[Extracted material Boundary: Start]

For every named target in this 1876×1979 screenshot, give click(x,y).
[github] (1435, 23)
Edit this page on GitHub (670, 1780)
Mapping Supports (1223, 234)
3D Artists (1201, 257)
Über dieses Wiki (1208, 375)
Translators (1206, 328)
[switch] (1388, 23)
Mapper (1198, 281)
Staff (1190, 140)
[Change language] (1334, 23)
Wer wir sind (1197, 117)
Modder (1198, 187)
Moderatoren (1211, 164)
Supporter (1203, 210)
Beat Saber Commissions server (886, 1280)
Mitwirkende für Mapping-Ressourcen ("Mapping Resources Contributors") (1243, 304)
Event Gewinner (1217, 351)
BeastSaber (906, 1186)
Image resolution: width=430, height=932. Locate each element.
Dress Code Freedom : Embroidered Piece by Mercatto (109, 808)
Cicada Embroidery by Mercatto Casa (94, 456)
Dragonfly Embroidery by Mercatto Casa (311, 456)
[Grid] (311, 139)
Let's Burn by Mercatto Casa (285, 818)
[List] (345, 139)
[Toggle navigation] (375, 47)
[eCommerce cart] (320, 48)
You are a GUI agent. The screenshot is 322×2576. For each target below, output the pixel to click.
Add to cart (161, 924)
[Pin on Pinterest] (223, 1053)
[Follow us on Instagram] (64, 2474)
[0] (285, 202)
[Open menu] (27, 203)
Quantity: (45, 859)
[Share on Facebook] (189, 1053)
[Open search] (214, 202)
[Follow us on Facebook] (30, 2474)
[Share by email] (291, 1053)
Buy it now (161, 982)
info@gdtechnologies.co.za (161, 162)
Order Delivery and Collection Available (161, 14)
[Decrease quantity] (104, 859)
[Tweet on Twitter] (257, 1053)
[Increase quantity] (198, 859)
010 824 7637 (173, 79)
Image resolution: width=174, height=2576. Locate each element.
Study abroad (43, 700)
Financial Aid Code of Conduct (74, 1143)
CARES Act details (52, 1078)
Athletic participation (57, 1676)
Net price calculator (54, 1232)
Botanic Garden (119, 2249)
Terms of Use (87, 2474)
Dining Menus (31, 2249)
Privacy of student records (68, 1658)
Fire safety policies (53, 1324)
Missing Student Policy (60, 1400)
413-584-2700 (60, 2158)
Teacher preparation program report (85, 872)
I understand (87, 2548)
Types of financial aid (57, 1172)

[Extracted material Boundary: End]

Your instructions:
Return all lines from the data above with "element" in them.

Response to this task:
Image resolution: width=430, height=932. Locate each element.
Image resolution: width=174, height=2576. Locate each element.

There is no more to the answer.